#
# You can use this CREATE statement for "url" table instead of 
# default one. This structure usefull for huge "cache mode" databases 
# with several millions URLs.
#
#   New features of this scheme:
#
# * Support for MySQL RAID to break 2/4G data file size limit.
# * Relatively small "url.MYI" index file size:
#     there is no unique index on "url" field.
# * Quick search for expired documents at indexing time using 
#     "key_next_index_time" index. It significantly improves 
#     indexing speed for big databases.
# * UNIQUE rec_id is generated in indexer using CRC32(url)
# * It turns on large file MySQL support for "url" table.
#
# Disadvantage:
#  * This scheme probably will loose some documents as far as CRC32
#  algorythm which is used for rec_id generation can give same values for
#  different URLs. According to our tests it gives approximately
#  100 URL pairs with the same CRC32 within 3.5 millions of unique URLs. 

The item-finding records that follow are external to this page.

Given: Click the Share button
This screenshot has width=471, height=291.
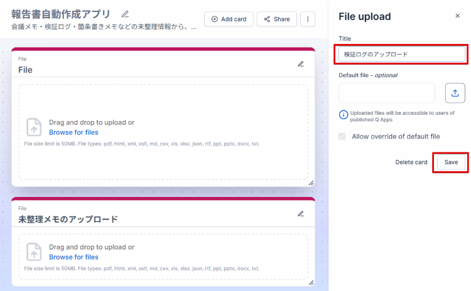Looking at the screenshot, I should click(276, 19).
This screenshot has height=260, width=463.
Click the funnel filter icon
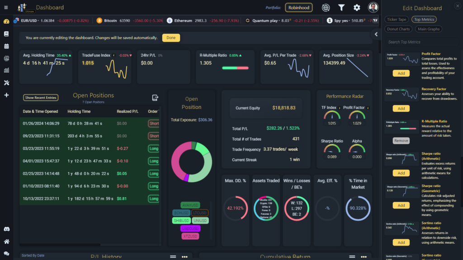[341, 8]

#  It means that 0.0028% documents will be losten.
#
# Requires:
# * Specify "--with-raid" and omit "--disable-large-files" when
#      installing MySQL.
# * Use "UseCRC32UrlID yes" command in your indexer.conf
#


DROP TABLE url;

CREATE TABLE url (
  rec_id int(11) DEFAULT '0' NOT NULL,
  status int(11) DEFAULT '0' NOT NULL,
  docsize int(11) DEFAULT '0' NOT NULL,
  next_index_time INT NOT NULL,
  last_mod_time INT NOT NULL,
  referrer int(11) DEFAULT '0' NOT NULL,
  hops int(11) DEFAULT '0' NOT NULL,
  crc32 int(11) DEFAULT '0' NOT NULL,
  seed smallint(6) DEFAULT '0' NOT NULL,
  bad_since_time INT NOT NULL,
  site_id	  int(11),
  server_id	  int(11),
  pop_rank	  float DEFAULT 0 NOT NULL,
  url char(128) binary DEFAULT '' NOT NULL,
  PRIMARY KEY (rec_id),
  UNIQUE url (url),
  KEY key_crc (crc32),
  KEY key_seed (seed),
  KEY key_referrer (referrer),
  KEY key_bad_since_time (bad_since_time),
  KEY key_next_index_time (next_index_time),
  KEY key_site_id (site_id)
)  
  RAID_TYPE=RAID0 RAID_CHUNKS=16 RAID_CHUNKSIZE=256
  MAX_ROWS=100000000 
  AVG_ROW_LENGTH=512
;